===== Dataset records

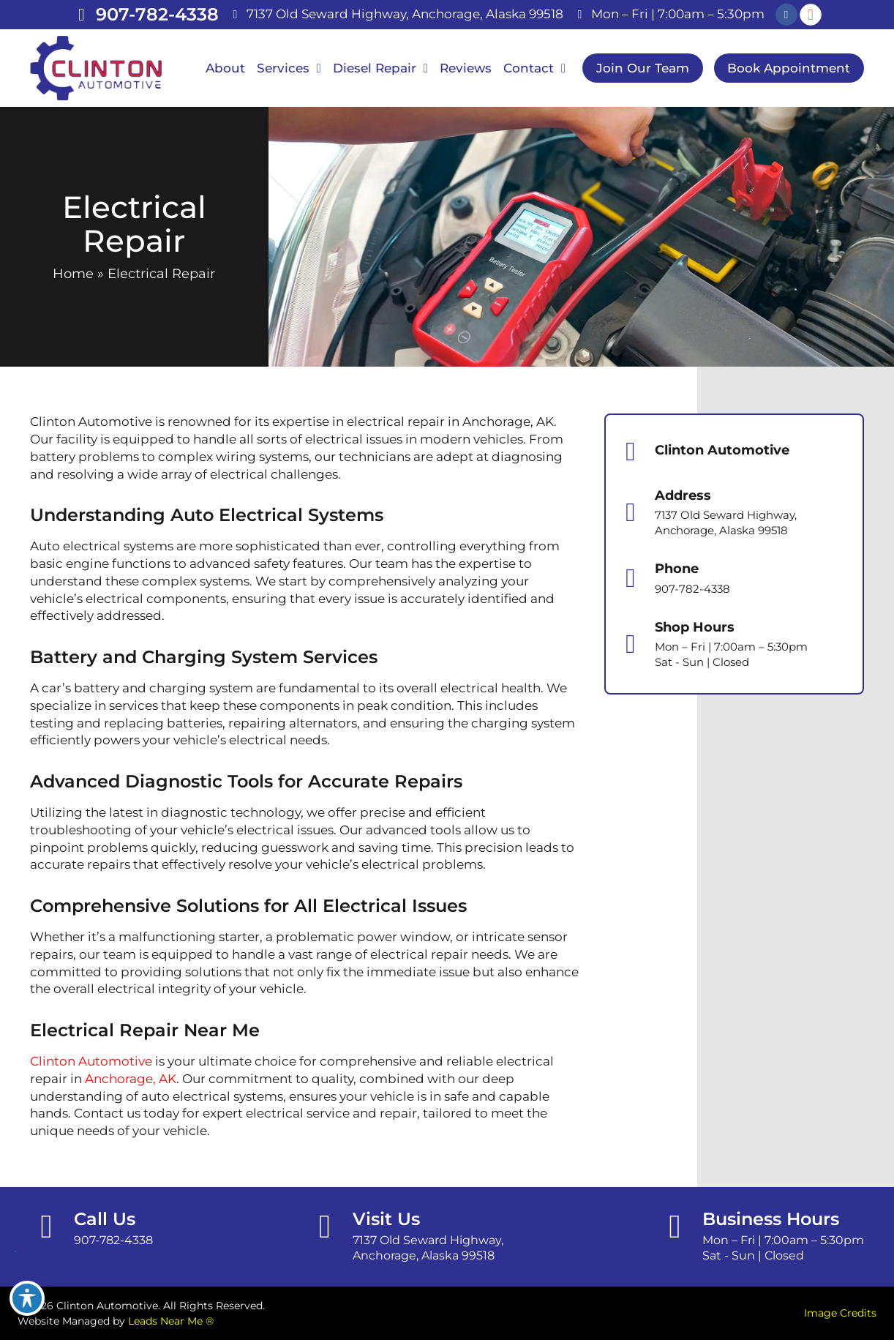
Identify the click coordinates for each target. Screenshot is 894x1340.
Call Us (104, 1218)
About (225, 68)
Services (289, 68)
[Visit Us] (325, 1226)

==========

→ Aim of the exercise
Please put every line of the data above into a JSON list of strings, one string per line, skipping blank lines and leaving out the pictures.

→ Output of the task
[
  "Identify the click coordinates for each target. Screenshot is 894x1340.",
  "Call Us (104, 1218)",
  "About (225, 68)",
  "Services (289, 68)",
  "[Visit Us] (325, 1226)"
]